Innovatie

Laat de sharing economy niet aan communicatieadviseurs over

0

De sharing economy is niet meer tegen te houden. Alle beleidsregels ten spijt, blijven de nieuwe Ubers en Airbnb’s hun entree maken in de appstores en andere download-plekken. Tech-adepts staan juichend aan de zijlijn, terwijl bestuurders en ambtenaren paal en perk aan proberen te stellen aan de nieuwe diensten en producten. Hebben technologiefans groot gelijk? Zijn alle bestuurders alleen maar ouderwets? Voor bestuurders die de deur wél open willen zetten voor de sharing economy, heb ik drie tips.

De sharing economy

Als bewoner van de Amsterdamse binnenstad ben ik groot fan van al die mooie mogelijkheden die de ’sharing economy’ me biedt.

Ik kan m’n huis verhuren via Airbnb, de boor van de buurvrouw lenen via Peerby, leren pianospelen via Konnektid en ga binnenkort maar eens een alternatieve taxi bestellen met Uber of Lyft. Meer macht en vrijheid voor mij als consument, en initiatieven die de grote anonieme stad op allerlei manieren en momenten menselijker en socialer maken.

Dat kan toch nooit verkeerd zijn?

De moderne consument vindt in elk geval van niet.
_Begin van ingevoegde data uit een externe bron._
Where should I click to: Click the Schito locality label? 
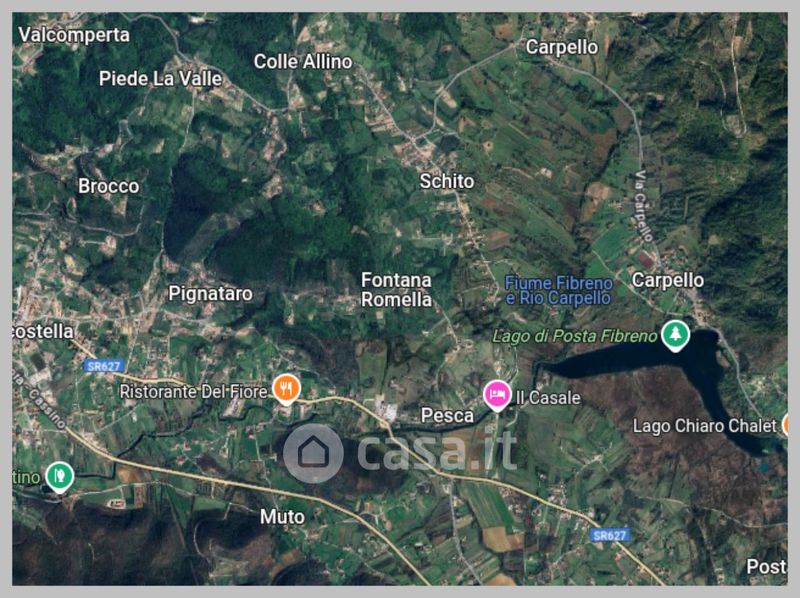[447, 181]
Die disruptieve innovaties worden over het algemeen met behoorlijk wat triomfantelijkheid ontvangen, met de tech-gemeenschap voorop. “Ha, kijk dat Airbnb eens even de hotels om hun moeder laten roepen.” “Eat that, achterlijke taxibranche!” “Vanaf nu wordt alles beter; laat de overheid daar in godsnaam niet met hun bemoeizuchtige regeltjes roet in het eten gooien.”

Airbnb

Beleidsmakers trappen op de rem

Toch is dat laatste de standaardreactie van de stadsbestuurders. Brussel verbood Uber, New York trapte op de rem van Lyft en Berlijn wilde niets weten van Airbnb. De reden? Bestaande wet- en regelgeving, bestaande economische belangen, angst voor wat nieuw en vreemd is en waarvan de betekenis nog moeilijk is te overzien.
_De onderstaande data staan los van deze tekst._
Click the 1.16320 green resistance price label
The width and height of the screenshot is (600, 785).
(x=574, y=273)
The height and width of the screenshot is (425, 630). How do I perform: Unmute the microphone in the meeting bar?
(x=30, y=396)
Want gedoe, dat geeft het natuurlijk. Worden ze groter, zoals met Airbnb het geval is en wat ongetwijfeld ook in rap tempo met de taxi-alternatieven zal gebeuren, dan heb je de poppen aan het dansen. Dan staan er hoteliers die in het geweer komen tegen particuliere woningverhuurders, bestaande taxibedrijven die de komst van Uber willen laten verbieden. In het grote boek met decennia oude wetten en afspraken over taxiritten staat immers heel duidelijk dat diensten als die van Uber, zo “illegaal als de pest zijn.”

En dan blijkt het ’verbod’ plots een verdomd aantrekkelijk machtsmiddel voor stadsbestuurders die geen behoefte hebben aan veel gedoe.

Huisjesmelkers en voedselveiligheid

Uiteraard ben ik geneigd om meer sympathie op te brengen voor de vrijdenkers dan voor de nay-sayers, en niet alleen omdat er voor mij als Airbnb-verhuurder keiharde knaken op het spel staan. Maar ook omdat er achter dat stedelijke ’verbod’ vaak een wereld van onbegrip en desinteresse schuilgaat. Begrip voor de redenen waarom die nieuwe initiatieven zo succesvol zijn, desinteresse voor de waarde die ze kunnen hebben voor een stad, de bijdrage die ze kunnen leveren aan het oplossen van klassieke stadsproblemen.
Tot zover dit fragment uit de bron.